Vitale has made appearances in several movies as an expert on the Law of Attraction including Try It On Everything, The Opus, Leap!, The Search for a Balanced Life, The Compass, and Discover the Gift.

The Miracles coaching program, which was created by Vitale to help guide students through the processes of the Law of Attraction, has been featured on Larry King Live.

He has more than 15 music CDs.

== Author background ==
Vitale’s first book, Zen and the Art of Writing was published in 1984. Some of his other publications include: The Attractor Factor, Life’s Missing Instruction Manual, The Key, and Faith. Vitale also recorded many audio programs for Nightingale-Conant. Vitale has also written a book on P.T. Barnum’s business secrets, There’s a Customer Born Every Minute.

In 2005, he became a bestselling author when he wrote The Attractor Factor: 5 Easy Steps for Creating Wealth (or Anything Else) From the Inside Out.

Vitale has written books on marketing and business including Hypnotic Writing: How to Seduce and Persuade Customers with Only Your Words and Buying Trances: A New Psychology of Sales and Marketing. Vitale also wrote The Secret Prayer which was released on May 18, 2015.

In 2016, 2017, and 2018, Vitale wrote multiple books including: The Miracle: Six Steps to Enlightenment (2016), Law of Attraction Quotes (2017), and the most recent book that Vitale has published, Anything Is Possible. (2018)

== The Secret ==
The film The Secret, in which Vitale is interviewed, was released on March 23, 2006.

Vitale has been featured in several movies throughout his career, including: Try it on Everything, The Opus, Leap!, The Meta Secret and The Abundance Factor.

== Humanitarian work ==
Vitale has worked with Operation Yes (Your Economic Salvation) – a program that offers both mental and financial assistance to end homelessness in the United States.
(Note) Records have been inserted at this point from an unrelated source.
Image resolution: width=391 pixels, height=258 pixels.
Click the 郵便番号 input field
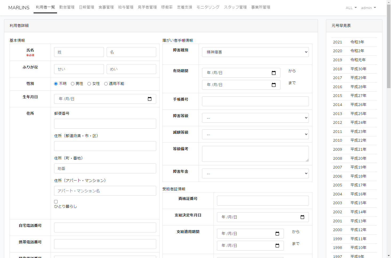pyautogui.click(x=105, y=124)
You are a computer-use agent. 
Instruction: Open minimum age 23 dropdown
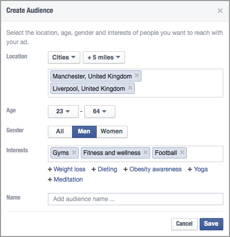pos(63,111)
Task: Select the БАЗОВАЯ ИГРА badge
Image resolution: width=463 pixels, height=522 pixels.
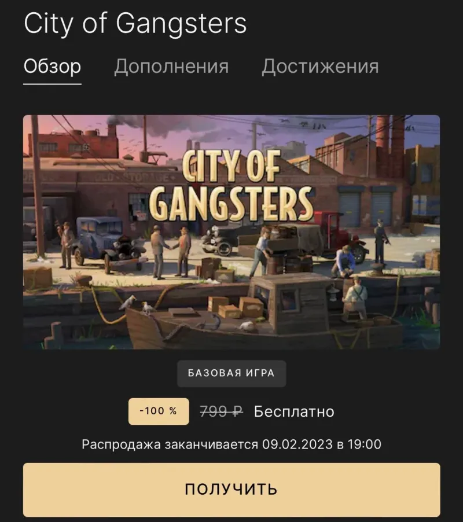Action: pyautogui.click(x=232, y=373)
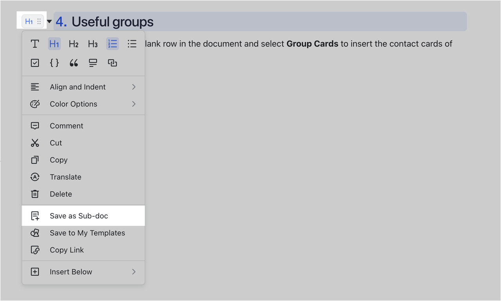Viewport: 501px width, 301px height.
Task: Apply the callout block icon
Action: click(93, 63)
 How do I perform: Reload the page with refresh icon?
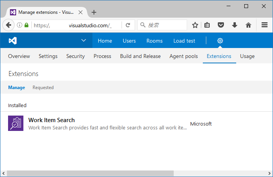click(128, 25)
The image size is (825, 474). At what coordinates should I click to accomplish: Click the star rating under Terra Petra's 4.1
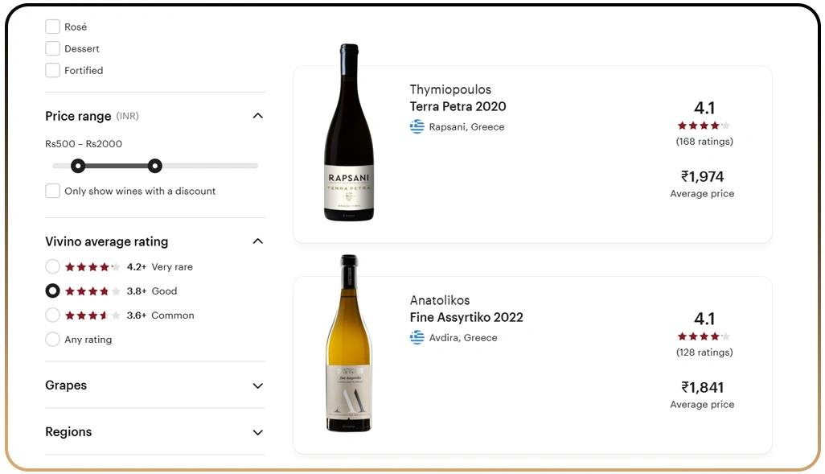tap(704, 126)
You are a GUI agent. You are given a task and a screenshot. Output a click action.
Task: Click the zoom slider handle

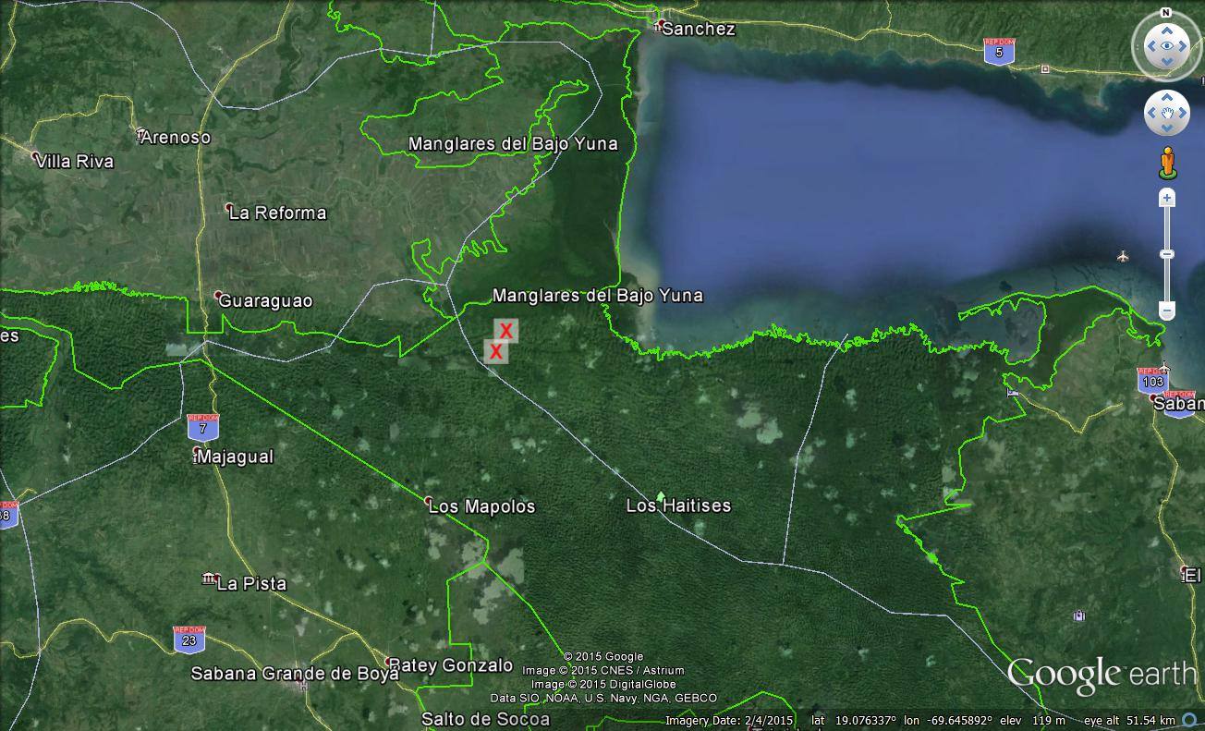(1167, 254)
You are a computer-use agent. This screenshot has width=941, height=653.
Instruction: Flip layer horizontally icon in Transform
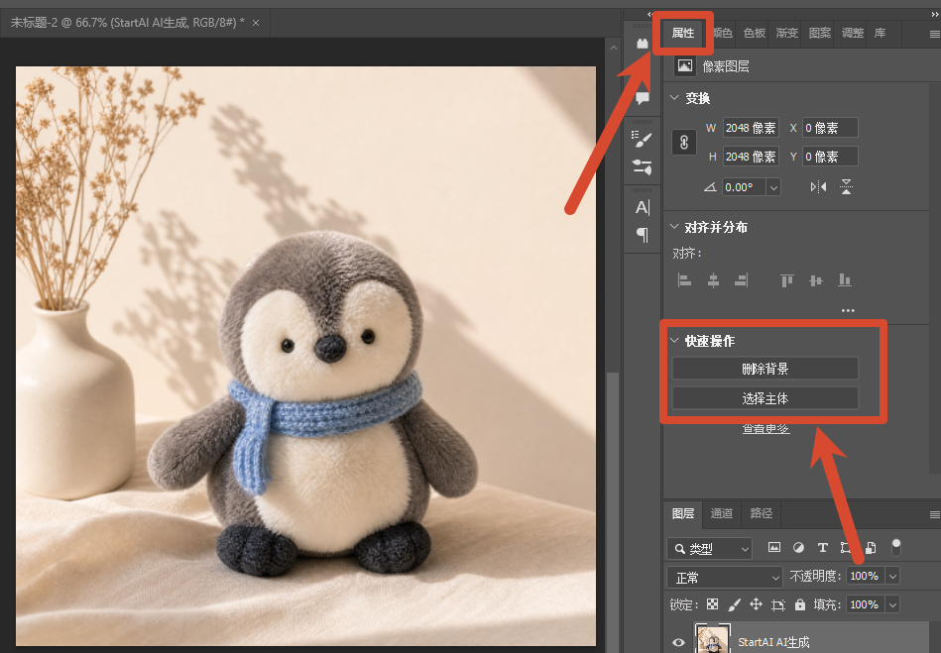pos(818,187)
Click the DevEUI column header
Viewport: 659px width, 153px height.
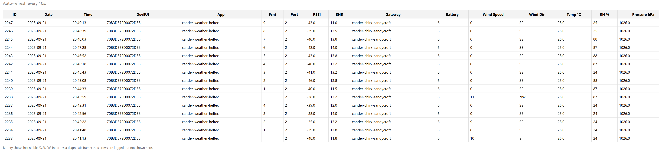142,15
== Publications and media ==

=== Books ===

- Money Loves Speed: From Stress to Success: Revealing the 8 Laws of Attracting Money Fast (2020)
- Anything Is Possible: 7 Steps for Doing the Impossible (2018)
- The Attractor Factor (2009)
- The Secret Prayer (2009)
- The Miracle: Six steps to Enlightenment (2016)
- Homeless to Billionaire: The 18 Principles of Wealth Attraction and Creating Unlimited Opportunity (2019)
- There's a Customer Born Every Minute: P.T. Barnum's Amazing 10 "Rings of Power" for Creating Fame, Fortune, and a Business Empire Today (2006)
- Zero Limits (2007)
- Hypnotic Writing (1995)
- The Key (2007)
- Expect Miracles: The Missing Secret (2008)
- Buying Trances (2007)
- Meet & Grow Rich (2006)
- The Seven Lost Secrets of Success (1992)
- Instant Manifestation (2011)
- Expect Miracles (2013)
- The Midas Touch (2015)
- The Awakened Millionaire (2016)
- Hypnotic Marketing (2002)
- Advanced Hypnotic Marketing (2003)
- The Miracles Manual (2013)
- The Abundance Manifesto

=== Audio Programs ===

- The Awakening Course
- The Missing Secret
- The Secret to Attracting Money
- The Abundance Paradigm
- The Ultimate Law of Attraction Library
- The Zero Point

=== Singer-songwriter CDs ===

- One More Day
- Strut!
- Sun Will Rise
- The Healing Song
- Reflection
- Stretch
- The Great Something

=== Instrumental CDs ===

- Blue Healer
- At Zero
- Aligning to Zero
- 432 to Zero
- Invoking Divinity
- Afflatus
- Higher Octaves
- Espresso for Your Soul
- Calling the Four Angels of Ho'oponopono

== Television and film ==
Vitale plays a large role in the movie The Secret.

In addition to The Secret, Vitale has been featured in a total of 18 movies so far. Some of them include: Try it on Everything, The Opus, Leap!, The Meta Secret, and his latest film titled The Abundance Factor. He also took on an acting role in the 2018 film, Cecilia.

He was also featured in Newsweek’s March 5, 2007 issue, story titled: Decoding The Secret.